真実ではなくとも、核心に迫りつつあったシンとヒルダ。そして彼女は、物が散乱した中に刻まれるように書かれた一文を見つける。

「掠れていて読みづらいね……んぅぅ?自由を……えーっと……」

そうしてヒルダが殴り書きの一文を読もうとした矢先、2機のジンから通信が入る。

『ヒルダ隊長!ミレニアムから緊急の帰投命令です!』
「なにっ……!?まさか、私たちの行動に反応したどこかの連中が……!」
『えぇぇっ!?な、何よ……ただのコロニー調査じゃなかったのぉっ!?』

ルナマリアが冷静にヒルダに艦からの命令を伝える一方、コックピット内で狼狽える声を上げるアグネス。ヒルダはすぐにシンに顔を向けると、緊張感に満ちた声で命令を下す。

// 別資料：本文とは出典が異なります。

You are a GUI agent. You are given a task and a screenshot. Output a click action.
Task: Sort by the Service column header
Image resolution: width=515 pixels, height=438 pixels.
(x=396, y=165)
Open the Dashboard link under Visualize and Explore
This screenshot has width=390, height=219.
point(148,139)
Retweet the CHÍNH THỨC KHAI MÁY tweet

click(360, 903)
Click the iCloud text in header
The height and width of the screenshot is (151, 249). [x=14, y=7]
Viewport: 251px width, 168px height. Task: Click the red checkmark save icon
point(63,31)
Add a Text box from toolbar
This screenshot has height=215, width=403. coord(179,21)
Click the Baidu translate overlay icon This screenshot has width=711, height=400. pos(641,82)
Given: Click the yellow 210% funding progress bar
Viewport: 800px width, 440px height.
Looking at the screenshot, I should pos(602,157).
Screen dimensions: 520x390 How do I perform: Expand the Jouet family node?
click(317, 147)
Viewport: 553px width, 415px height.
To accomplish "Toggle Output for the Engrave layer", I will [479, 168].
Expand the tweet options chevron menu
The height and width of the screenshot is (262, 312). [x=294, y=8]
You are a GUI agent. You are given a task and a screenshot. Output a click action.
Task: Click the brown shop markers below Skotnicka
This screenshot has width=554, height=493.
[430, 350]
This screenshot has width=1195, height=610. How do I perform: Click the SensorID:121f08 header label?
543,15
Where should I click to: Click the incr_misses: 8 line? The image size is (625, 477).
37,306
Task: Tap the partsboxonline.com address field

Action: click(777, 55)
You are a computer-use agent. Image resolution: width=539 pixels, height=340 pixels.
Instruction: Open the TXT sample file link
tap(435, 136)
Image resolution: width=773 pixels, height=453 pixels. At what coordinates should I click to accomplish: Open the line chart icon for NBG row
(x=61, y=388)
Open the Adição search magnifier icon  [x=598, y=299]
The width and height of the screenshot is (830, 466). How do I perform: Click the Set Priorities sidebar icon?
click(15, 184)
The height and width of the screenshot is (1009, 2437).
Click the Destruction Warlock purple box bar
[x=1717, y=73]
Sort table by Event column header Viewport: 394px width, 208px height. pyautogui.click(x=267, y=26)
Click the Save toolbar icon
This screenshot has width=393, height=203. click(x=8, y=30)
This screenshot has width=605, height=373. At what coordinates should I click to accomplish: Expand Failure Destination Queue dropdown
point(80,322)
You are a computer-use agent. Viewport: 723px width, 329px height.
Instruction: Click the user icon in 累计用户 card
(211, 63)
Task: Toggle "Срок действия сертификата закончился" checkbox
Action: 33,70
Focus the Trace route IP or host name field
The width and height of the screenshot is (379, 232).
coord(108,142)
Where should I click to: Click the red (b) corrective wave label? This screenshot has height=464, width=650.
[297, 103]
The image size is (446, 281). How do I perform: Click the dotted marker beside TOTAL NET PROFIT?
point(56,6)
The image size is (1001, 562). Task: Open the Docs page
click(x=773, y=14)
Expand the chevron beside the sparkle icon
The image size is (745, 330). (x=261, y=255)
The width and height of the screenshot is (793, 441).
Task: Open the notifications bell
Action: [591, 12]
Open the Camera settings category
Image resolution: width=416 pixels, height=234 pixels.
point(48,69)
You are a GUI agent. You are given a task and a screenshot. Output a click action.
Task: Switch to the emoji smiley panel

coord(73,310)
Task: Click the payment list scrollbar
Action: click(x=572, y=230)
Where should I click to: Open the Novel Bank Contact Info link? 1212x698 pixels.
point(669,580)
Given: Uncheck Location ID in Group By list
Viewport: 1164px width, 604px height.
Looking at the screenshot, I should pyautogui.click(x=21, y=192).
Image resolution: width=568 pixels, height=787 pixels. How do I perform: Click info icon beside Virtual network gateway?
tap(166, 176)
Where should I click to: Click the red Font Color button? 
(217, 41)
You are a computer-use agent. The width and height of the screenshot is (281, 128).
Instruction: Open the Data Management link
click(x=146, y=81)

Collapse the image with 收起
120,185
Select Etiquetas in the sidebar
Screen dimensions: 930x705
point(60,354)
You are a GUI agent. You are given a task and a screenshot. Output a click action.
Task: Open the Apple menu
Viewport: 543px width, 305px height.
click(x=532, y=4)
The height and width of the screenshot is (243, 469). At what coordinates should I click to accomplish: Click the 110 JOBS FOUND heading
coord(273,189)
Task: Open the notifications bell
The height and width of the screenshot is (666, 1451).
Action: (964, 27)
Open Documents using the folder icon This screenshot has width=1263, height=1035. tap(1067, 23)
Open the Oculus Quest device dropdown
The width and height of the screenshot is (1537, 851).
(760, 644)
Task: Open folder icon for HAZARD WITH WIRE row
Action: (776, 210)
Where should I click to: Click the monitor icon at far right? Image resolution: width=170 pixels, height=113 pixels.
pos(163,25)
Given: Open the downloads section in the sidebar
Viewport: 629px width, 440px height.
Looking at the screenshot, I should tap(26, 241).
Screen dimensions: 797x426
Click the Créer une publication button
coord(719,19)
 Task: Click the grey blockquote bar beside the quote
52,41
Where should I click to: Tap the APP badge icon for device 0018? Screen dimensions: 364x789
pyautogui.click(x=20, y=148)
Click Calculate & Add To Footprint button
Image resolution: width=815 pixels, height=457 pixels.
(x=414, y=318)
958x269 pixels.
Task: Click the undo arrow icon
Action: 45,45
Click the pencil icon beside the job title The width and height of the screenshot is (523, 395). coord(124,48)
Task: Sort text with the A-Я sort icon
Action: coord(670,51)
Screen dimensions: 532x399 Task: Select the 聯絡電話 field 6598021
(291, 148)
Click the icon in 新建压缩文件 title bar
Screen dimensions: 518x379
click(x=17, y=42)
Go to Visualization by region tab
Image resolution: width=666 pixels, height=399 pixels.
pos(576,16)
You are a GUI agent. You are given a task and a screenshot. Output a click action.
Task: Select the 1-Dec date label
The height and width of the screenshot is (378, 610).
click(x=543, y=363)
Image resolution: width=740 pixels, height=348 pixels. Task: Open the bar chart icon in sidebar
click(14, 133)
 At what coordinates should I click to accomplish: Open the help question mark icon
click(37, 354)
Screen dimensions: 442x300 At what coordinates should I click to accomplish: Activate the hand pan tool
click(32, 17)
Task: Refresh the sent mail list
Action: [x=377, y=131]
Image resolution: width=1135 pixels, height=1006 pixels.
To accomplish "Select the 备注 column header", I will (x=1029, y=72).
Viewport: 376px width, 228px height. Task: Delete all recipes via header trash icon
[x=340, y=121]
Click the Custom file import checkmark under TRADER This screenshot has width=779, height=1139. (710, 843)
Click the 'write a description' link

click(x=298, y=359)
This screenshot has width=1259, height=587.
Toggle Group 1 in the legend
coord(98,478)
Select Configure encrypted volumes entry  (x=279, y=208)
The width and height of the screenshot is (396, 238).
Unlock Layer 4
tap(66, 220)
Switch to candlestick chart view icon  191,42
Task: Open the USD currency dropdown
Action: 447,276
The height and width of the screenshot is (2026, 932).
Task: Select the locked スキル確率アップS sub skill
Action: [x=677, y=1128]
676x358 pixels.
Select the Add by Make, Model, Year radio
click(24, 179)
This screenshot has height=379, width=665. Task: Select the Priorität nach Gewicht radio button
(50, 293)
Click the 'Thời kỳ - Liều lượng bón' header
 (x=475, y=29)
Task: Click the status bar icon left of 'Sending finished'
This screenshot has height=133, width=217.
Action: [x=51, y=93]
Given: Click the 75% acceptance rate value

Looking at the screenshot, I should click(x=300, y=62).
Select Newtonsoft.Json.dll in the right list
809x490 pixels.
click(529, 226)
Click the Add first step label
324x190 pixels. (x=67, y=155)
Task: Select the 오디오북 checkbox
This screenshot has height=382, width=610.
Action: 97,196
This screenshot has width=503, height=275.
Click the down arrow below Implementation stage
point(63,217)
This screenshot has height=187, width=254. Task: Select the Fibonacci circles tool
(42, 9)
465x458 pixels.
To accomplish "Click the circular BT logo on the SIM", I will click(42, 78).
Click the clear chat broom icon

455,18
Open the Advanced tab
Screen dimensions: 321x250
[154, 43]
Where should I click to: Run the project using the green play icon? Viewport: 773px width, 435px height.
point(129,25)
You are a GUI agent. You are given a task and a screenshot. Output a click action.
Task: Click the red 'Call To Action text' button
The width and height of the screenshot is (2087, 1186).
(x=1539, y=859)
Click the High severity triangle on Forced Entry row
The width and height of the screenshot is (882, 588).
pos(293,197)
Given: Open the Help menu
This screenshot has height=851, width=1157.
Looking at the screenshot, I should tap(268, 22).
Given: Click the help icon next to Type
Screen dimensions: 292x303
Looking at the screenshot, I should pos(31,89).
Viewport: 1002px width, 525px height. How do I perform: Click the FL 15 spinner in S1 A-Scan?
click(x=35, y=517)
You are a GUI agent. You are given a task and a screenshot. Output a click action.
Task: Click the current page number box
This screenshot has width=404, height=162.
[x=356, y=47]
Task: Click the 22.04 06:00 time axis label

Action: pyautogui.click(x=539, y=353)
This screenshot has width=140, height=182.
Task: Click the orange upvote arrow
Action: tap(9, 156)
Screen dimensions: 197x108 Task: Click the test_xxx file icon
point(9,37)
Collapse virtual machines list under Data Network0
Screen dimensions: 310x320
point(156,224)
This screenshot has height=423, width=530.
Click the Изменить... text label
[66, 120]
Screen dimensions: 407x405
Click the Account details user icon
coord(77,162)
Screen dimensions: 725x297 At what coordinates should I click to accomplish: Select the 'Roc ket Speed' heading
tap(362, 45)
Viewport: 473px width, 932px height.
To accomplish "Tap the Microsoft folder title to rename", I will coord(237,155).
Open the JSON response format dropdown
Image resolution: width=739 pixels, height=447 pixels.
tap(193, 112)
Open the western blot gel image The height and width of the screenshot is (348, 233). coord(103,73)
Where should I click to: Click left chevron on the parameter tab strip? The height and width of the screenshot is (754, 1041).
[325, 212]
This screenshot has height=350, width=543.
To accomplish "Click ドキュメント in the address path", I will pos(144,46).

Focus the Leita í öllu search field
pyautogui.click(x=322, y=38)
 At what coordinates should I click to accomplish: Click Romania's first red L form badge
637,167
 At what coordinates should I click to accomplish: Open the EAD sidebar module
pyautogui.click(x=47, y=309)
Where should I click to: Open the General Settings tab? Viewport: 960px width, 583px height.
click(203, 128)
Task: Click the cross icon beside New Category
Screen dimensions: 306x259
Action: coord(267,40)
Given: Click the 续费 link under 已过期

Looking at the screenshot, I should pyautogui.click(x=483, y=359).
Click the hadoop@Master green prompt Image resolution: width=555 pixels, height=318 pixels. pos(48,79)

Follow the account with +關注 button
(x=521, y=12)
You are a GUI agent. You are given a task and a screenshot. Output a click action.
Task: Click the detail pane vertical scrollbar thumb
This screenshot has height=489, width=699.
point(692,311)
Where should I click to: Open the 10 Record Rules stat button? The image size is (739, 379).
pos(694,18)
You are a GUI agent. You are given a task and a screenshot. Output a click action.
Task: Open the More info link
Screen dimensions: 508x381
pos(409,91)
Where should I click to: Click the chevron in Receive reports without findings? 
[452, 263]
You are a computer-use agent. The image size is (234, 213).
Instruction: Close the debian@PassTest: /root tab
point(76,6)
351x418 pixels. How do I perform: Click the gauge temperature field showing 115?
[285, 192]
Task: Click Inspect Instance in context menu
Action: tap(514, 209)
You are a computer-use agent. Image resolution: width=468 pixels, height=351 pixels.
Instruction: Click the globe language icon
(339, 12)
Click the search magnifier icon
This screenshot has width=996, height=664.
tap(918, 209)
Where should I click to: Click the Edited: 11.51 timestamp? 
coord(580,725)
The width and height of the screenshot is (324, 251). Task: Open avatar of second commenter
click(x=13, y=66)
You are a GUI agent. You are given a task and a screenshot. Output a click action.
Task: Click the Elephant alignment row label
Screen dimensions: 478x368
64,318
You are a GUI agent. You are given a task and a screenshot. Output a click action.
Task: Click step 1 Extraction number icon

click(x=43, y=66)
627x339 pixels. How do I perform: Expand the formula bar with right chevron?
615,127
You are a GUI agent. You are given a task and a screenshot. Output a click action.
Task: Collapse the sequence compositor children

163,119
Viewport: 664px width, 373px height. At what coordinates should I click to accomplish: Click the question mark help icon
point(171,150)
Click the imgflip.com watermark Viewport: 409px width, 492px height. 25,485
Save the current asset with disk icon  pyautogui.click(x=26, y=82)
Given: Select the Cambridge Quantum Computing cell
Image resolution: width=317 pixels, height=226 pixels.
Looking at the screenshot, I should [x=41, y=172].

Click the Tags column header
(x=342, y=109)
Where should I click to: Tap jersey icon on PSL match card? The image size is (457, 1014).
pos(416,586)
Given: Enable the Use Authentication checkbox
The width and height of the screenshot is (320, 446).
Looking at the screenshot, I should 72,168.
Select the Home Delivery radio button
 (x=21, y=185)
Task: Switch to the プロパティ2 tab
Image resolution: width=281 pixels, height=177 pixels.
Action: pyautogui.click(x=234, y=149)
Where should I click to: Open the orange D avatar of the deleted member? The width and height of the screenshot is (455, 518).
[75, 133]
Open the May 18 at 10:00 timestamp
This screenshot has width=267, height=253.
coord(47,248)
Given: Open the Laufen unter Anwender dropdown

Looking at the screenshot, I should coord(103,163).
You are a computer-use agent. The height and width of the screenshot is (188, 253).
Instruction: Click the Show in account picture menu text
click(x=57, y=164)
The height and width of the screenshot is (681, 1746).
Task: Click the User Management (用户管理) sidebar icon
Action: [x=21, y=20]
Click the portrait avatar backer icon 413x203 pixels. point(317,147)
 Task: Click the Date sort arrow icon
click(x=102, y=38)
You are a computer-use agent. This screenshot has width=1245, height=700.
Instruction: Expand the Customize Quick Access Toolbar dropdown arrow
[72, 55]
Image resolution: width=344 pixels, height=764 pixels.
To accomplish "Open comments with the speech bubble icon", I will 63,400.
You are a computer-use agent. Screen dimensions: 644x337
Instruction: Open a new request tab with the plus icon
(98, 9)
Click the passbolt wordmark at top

「調査は一時中断!シンはルナマリアと共に帰投、私もアグネスと急ぎミレニアムに帰還する!」
「了解!ルナ、ハッチを開けてくれ!」
「ほらアグネスっ!あんたもボーっとしてないでコックピット開けな!」
『あぁぁっ!は、はいっ、ただいまっ!』

両人は速やかに各々が乗ってきた機体へと戻り、周囲に被害が出ないよう慎重に研究所の建屋から離脱をする。そして、ヒルダは通信機越しにシンとルナマリアへと声を上げる。

「全員気を引き締めな。この端的かつ急ぎの帰投命令……間違いなく、荒事が待っているよ……!」

詳細は把握出来ていなかったものの、決して安穏としていられる状況ではないことだけは理解出来た。そして各員は、戦士の顔付きとなってミレニアムへと戻るのであった。